Glad you are OK......(note to self: snake boots belong on feet,
and not in truck!))


----------



## Barry Duggan (Sep 7, 2015)

Thank you Todd.


----------



## Blueridge (Sep 7, 2015)

That was close!  Did you yell loud?
Glad you're ok Todd.


----------



## RonsPlc (Sep 7, 2015)

You have plans for the skin? ... I have a Bear Alaskan that is looking for one.
Glad you got him first!


----------



## bronco611 (Sep 7, 2015)

that is one heck of a cane brake there. You have enough hide there to cove a long bow with just one snake, I hope you kept the hide.


----------



## dm/wolfskin (Sep 7, 2015)

I bet your heart skipped a beat. I know mine would have.


----------



## bowhunterdavid (Sep 7, 2015)

dm/wolfskin said:


> I bet your heart skipped a beat. I know mine would have.



x2 on this.


----------



## sawtooth (Sep 7, 2015)

That coulda been trouble.  It's unreal how well they blend in.  Glad it wasn't a bad ending.
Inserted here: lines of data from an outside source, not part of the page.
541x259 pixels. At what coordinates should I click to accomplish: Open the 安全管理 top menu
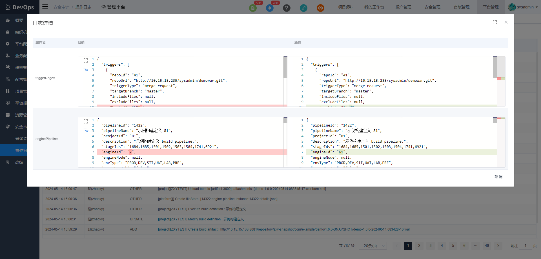(x=432, y=7)
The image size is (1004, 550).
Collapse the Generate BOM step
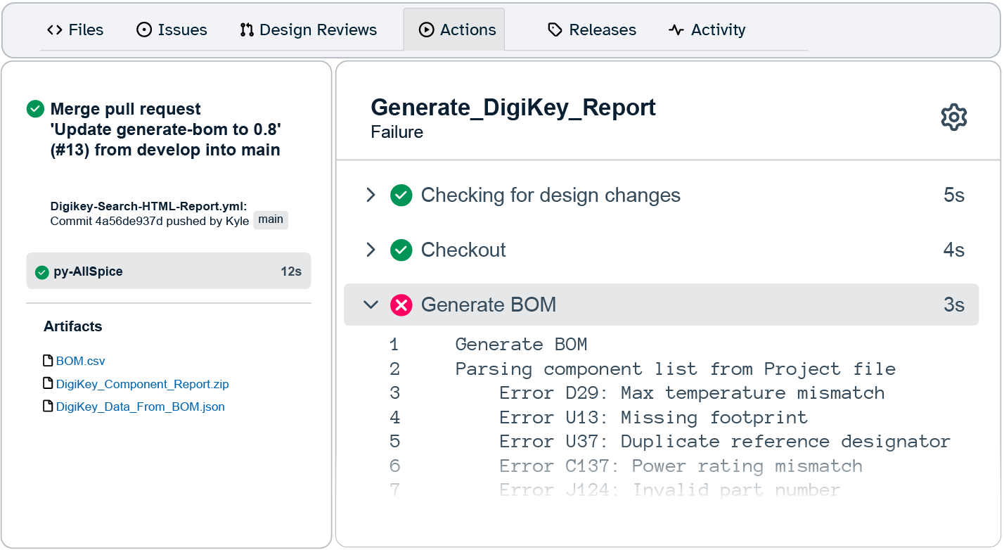[371, 305]
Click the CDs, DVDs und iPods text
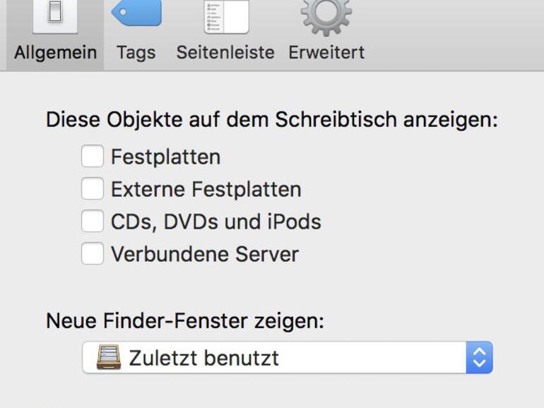The width and height of the screenshot is (544, 408). coord(215,222)
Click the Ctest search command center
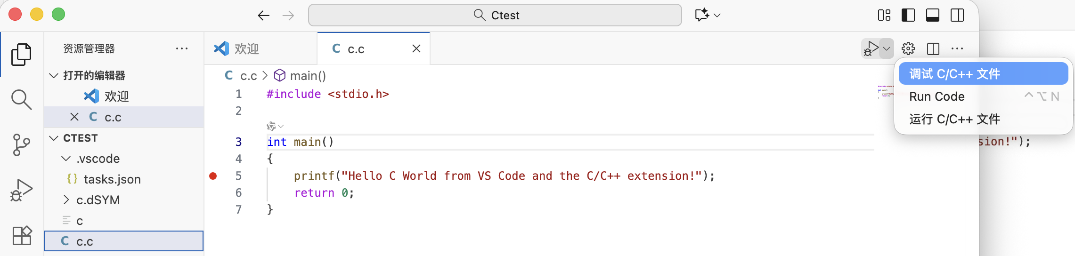This screenshot has height=256, width=1075. [495, 15]
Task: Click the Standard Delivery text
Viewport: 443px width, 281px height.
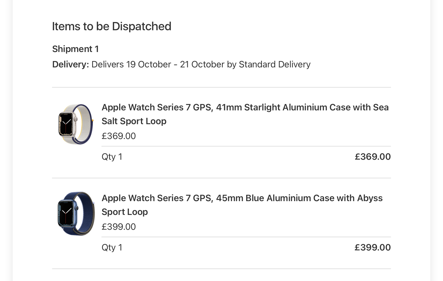Action: [x=275, y=64]
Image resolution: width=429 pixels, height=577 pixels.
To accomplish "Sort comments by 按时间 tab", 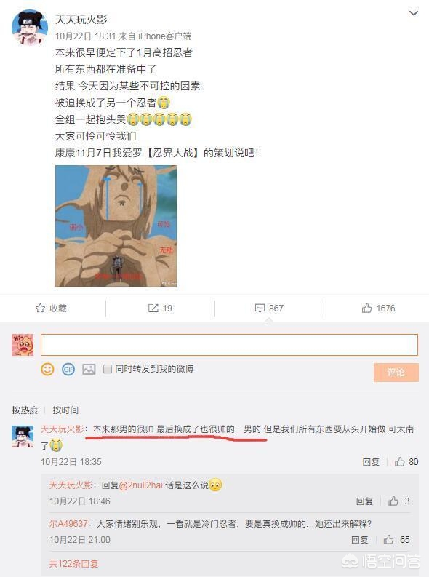I will [65, 410].

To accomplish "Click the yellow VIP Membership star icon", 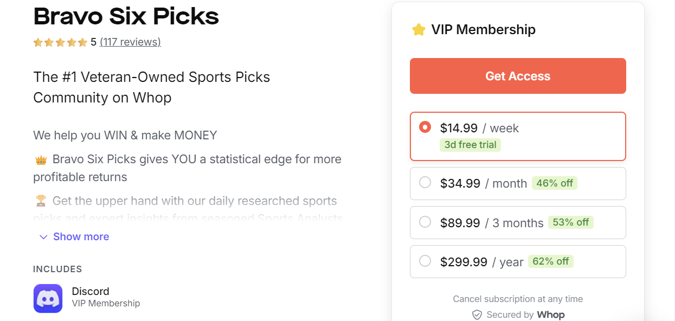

Put your boots on, friend.


----------



## Stump Shooter (Sep 7, 2015)

Glad you didn't get got but you got to start taking that snakes head off, just to make sure.


----------



## Todd Cook (Sep 7, 2015)

Blueridge said:


> That was close!  Did you yell loud?
> Glad you're ok Todd.



Kinda loud. I said a couple of things I shouldn't have.


----------



## AllAmerican (Sep 7, 2015)

Close one,  looks like you were more athletic than Mr. Snake !  Call Vance,  He may be able to grill that one too.


----------



## Blueridge (Sep 8, 2015)

Todd Cook said:


> Kinda loud. I said a couple of things I shouldn't have.



" a little profanity or a little intellectual detachment at these times is of material help in the process of auto-suggestion." ( whatever that last part means?)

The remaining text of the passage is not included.